Isaac Herzog said it was a "difficult morning" following the late night parliamentary vote that saw two contentious pieces of legislation — part of sweeping changes that have prompted vocal criticism in Israel and abroad — pass a preliminary hurdle.
Critics say the judicial overhaul underway will concentrate power in the hands of the ruling coalition in Israel's parliament, the Knesset, and erode the democratic system of checks and balances. Netanyahu and his allies insist the changes will better curb an overly powerful Supreme Court.
"Many citizens across Israeli society, many people who voted for the coalition, are fearful for national unity," Herzog said at a conference organized by the Yedioth Ahronoth newspaper. He urged Netanyahu and his allies to enable dialogue to reach a consensus on judiciary reform.
Herzog's remarks came the morning after tens of thousands of Israelis protested outside the parliament ahead of the vote, the second mass demonstration in Jerusalem in recent weeks. After a more than seven hours of debate that dragged on after midnight, Netanyahu and his allies passed two clauses in the package of proposed changes that seek to weaken Israel's Supreme Court and further empower ruling parliamentary coalitions.

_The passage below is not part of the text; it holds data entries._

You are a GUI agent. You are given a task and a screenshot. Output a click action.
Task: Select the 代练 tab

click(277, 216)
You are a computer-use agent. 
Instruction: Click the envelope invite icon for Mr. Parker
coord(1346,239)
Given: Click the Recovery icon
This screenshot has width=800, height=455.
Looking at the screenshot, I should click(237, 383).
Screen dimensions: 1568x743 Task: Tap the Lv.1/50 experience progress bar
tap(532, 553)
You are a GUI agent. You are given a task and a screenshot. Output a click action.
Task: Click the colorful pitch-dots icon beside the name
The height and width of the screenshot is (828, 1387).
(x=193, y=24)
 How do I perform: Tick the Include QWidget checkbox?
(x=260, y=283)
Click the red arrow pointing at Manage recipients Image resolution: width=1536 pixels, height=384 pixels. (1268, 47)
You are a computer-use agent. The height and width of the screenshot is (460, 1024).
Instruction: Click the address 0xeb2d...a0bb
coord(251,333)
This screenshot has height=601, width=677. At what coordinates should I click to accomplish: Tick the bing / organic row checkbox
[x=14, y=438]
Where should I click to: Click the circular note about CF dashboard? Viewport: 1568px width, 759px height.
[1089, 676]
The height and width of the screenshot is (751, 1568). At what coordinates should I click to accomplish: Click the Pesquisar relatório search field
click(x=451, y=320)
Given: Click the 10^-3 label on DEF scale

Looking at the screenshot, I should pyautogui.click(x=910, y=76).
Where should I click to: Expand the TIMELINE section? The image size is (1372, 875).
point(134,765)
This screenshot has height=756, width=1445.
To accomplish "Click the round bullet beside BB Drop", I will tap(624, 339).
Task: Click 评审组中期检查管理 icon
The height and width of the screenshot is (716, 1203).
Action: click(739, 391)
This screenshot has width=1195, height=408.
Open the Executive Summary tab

With a 63-47 vote, the Knesset approved measures that give the governing coalition control over judicial appointments and curtail the Supreme Court's ability to review "Basic Laws" that have a quasi-constitutional role in Israel, which doesn't have a formal constitution. The bills still require two additional readings in parliament to pass into law.
Also planned are proposals that would give the parliament the power to overturn Supreme Court rulings and control the appointment of government legal advisers. The advisers currently are professional civil servants, and critics say the new system would politicize government ministries.
According to a survey by the Israel Democracy Institute think tank published Tuesday, 66% of respondents think the Supreme Court should have the authority to strike down laws incompatible with the Basic Laws, and 63% think the current system for picking judges — a panel made up of politicians, judges and attorneys — should be maintained.
Almost three-quarters of the 756 respondents — 72% — said there should be compromise between the opposing political camps about proposed judicial changes.
Herzog, who serves as the largely symbolic head of state, has tried to broker dialogue between the increasingly polarized camps and has called on Netanyahu and his allies to delay the contentious judicial overhaul.
Netanyahu's governing coalition is made up of ultranationalist and ultra-Orthodox parties and took office in late December, after Israel's fifth parliamentary elections in less than four years. The political deadlock was largely over the long-time leader's fitness to serve as prime minister while on trial for fraud, breach of trust and accepting bribes, charges Netanyahu has denied.